Jason Shockley
Is the Criminal Justice System Bias
By: David Atkins
Abstract This paper will ask several questions and hopefully answer most of those questions. Questions like is the criminal justice system bias against the poor and is the criminal justice system bias against minorities. We then explore some of the possible solutions to the problems that could cause biases. We then look at a study done on several communities where relations between police and the public had repaired their relationship.

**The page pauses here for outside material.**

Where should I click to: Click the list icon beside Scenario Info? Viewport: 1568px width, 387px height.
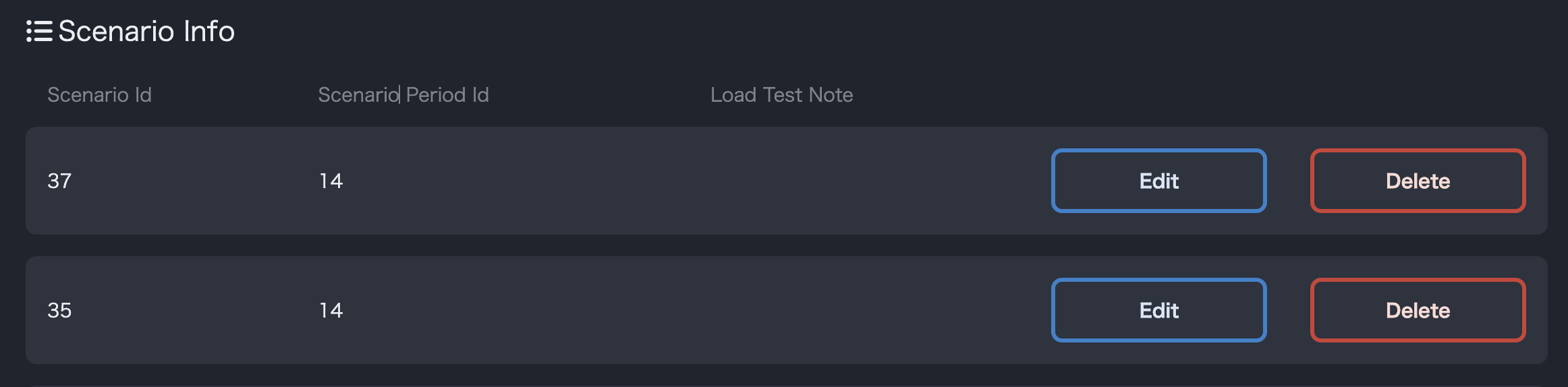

Body It’s easy to understand why people see the criminal justice system as biased. Our of all of our states prisoners forty percent can not even read; and sixty-seven percent did not have full-time employment when they were arrested. So there are more uneducated people in prison then there are educated people. This seems like then that our system of criminal justice is operated on an unequal system against poor or uneducated people. However, one of the problems we run into when we try to compare the wealthy lawbreakers to poor lawbreakers is the wide difference between the amount of wealthy people and poor people we have in our population. “In 1989, the wealthiest one percent of United States households owned nearly forty percent of the nation’s wealth. The wealthiest twenty percent owned more than eighty percent of the nation’s wealth. That leaves precious little for the rest” (Cole, 2000). This isn’t just true with adults, but with children and teenagers too. The number of poor/under-funded schools in America far outweighs the number of wealthy schools in America. That’s probably the main reason our system appears to be unfair against the poor. The reason that any pole or nation wide research will be bias against the poor or lower class is because there is a much larger poor/lower class population than a wealthy/high class population.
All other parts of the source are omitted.